The worm, which has been in a dormant phase, will re-awaken August 1, 2001 and is thought to be more dangerous the second time around. Code Red spreads by scanning the Internet for vulnerable IIS systems, and it is this scanning activity which has the potential to degrade service across the entire Internet. A patch issued by Microsoft removes the IIS scanning vulnerability in Windows NT and 2000. Users of Microsoft Windows 95, Windows 98, or Windows Me are not affected by the Code Red worm.
History
The Code Red worm, named after a high-caffeine cola from Mountain Dew, exploits a known vulnerability in ida.dll, a component of the Index Server that provides support for .ida and .idq files. In Microsoft's IIS 4.0 and 5.0, ida.dll is subject to buffer overruns, allowing a malicious user to exploit rogue code and gain access to the server. Microsoft originally posted a patch for this vulnerability on June 18, 2001.

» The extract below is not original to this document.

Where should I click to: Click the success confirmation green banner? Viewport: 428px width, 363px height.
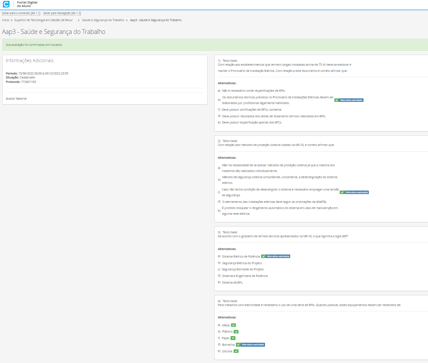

However, not all the affected IIS systems were patched. Within a few hours on July 19th, the Code Red worm spread to more than 250,000 machines worldwide. The worm, believed to have started at a university in Guangdong, China, searches out ida.dll vulnerable systems by chosing random Internet addresses and defaces some infected Web sites with the phrase "Hacked by Chinese." The original outbreak of the worm was to have launched a denial-of-service attack upon www.whitehouse.gov, but the White House changed its numerical address and avoided the attack. Code Red continued to spread from July 20th to July 27th when it went dormant.
Variations of the worm have been seen in the wild and reported to BugTraq. In a rare move, the government is joining with Microsoft to encourage all users of Windows NT and 2000 to install the security patch. Users of the beta version of Windows XP should contact Microsoft directly for more information.
Prevention
The worm can be removed by rebooting an infected system, however that solution does not guard against infection again at a later time. Therefore, Microsoft has a created a security patch for the following systems: Windows NT version 4.0 and Windows 2000 Professional, Server and Advanced Server. In addition, Symantec has a free tool to scan your system for signs of infection.
Additional information regarding the patch can be found on Microsoft's Web site. Also, Digital Island has detailed step-by-step instructions for installing the patches and safeguarding your system.